Reputation: 147
I would like to have R return a list of all Excel files within a folder that contain one of a number of IDs within the file itself - I am not looking at filenames, for which list.files could be used. Below code sets the filepath and creates a list of the necessary IDs to search for, is there a simple way of having R loop through each file in the folder and return a list of files that have at least one matching ID within the data contained in the file itself, not the filename?
#Set filepath
MYFILEPATH <- "\\\\dcfnetwork\\data\\\\R\\Test Folder"
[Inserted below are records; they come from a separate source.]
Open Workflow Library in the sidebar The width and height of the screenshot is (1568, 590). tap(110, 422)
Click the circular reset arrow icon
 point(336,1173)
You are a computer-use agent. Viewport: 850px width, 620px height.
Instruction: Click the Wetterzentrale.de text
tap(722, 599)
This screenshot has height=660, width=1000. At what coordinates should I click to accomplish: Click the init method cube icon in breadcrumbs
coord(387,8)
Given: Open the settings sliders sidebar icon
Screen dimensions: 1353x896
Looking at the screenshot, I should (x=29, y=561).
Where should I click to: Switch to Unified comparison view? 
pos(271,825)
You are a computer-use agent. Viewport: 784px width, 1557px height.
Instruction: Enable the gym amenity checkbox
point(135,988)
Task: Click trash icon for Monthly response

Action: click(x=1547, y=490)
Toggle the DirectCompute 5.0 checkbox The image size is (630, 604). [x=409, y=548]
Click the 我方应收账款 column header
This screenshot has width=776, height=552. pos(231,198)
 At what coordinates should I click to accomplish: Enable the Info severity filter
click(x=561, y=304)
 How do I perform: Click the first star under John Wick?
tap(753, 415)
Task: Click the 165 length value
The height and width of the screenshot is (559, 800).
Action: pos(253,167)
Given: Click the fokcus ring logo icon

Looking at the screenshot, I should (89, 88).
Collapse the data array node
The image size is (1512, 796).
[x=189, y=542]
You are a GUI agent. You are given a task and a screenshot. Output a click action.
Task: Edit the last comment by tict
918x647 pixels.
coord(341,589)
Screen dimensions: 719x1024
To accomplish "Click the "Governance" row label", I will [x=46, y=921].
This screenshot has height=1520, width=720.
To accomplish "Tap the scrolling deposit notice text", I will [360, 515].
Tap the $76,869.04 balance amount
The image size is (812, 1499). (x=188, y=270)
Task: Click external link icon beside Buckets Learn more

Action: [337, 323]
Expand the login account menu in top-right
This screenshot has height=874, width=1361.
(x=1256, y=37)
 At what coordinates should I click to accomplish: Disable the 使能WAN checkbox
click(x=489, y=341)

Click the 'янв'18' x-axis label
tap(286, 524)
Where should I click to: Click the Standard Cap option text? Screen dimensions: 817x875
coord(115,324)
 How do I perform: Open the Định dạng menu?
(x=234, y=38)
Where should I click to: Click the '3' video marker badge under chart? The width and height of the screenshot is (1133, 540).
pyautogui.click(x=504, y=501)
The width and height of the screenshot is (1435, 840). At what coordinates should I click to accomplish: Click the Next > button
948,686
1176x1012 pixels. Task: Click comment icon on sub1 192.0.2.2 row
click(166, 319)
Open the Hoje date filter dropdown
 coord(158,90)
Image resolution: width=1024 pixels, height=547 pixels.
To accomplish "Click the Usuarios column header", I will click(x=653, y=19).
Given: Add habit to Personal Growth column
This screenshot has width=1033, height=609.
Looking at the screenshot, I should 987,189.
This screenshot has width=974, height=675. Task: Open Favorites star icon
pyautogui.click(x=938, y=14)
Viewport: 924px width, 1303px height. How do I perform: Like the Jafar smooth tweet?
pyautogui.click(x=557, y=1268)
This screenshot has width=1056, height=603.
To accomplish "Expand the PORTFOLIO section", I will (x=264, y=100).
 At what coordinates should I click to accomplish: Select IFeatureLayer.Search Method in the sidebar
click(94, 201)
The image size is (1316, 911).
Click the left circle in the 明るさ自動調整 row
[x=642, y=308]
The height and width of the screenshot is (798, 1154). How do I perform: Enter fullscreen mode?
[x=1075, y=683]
#set list of IDs to check for
IDList <- c("l21", "d66", "f53")
Upvotes: 0
Views: 453
Reputation: 10637
This will give your file paths to Escel files having at leat one id in at least one cell in at least one worksheet:
library(tidyverse)
library(readxl)
IDList <- c("l21", "d66", "f53")
names(IDList) <- IDList
data <-
tibble(id = IDList) %>%
expand_grid(file = list.files("files/", pattern = "xlsx?$", full.names = TRUE)) %>%
mutate(
# for all combos of id and file
contains_id = map2_lgl(id, file, function(id, file) {
# for all worksheets
excel_sheets(file) %>%
map(~ read_excel(file, sheet = .x)) %>%
# tibble to text
map(~ .x %>%
as.character() %>%
paste0(collapse = " ")) %>%
# detect pattern
map(~ .x %>% str_detect(id)) %>%
# one occurrence in any sheet is sufficient
any()
})
)
#> # A tibble: 6 x 3
#> id file contains_id
#> <chr> <chr> <lgl>
#> 1 l21 files//file1.xlsx FALSE
#> 2 l21 files//file2.xlsx TRUE
#> 3 d66 files//file1.xlsx FALSE
#> 4 d66 files//file2.xlsx TRUE
#> 5 f53 files//file1.xlsx TRUE
#> 6 f53 files//file2.xlsx FALSE
data %>%
filter(contains_id) %>%
pull(file) %>%
unique()
#> [1] "files//file1.xlsx" "files//file2.xlsx"
Created on 2021-11-25 by the reprex package (v2.0.1)
Sheet 2 of file1.xlsx:
x y
f53 1
f53 2
Sheet 1 of file2.xlsx:
x y
1 d66
2 l21
Upvotes: 1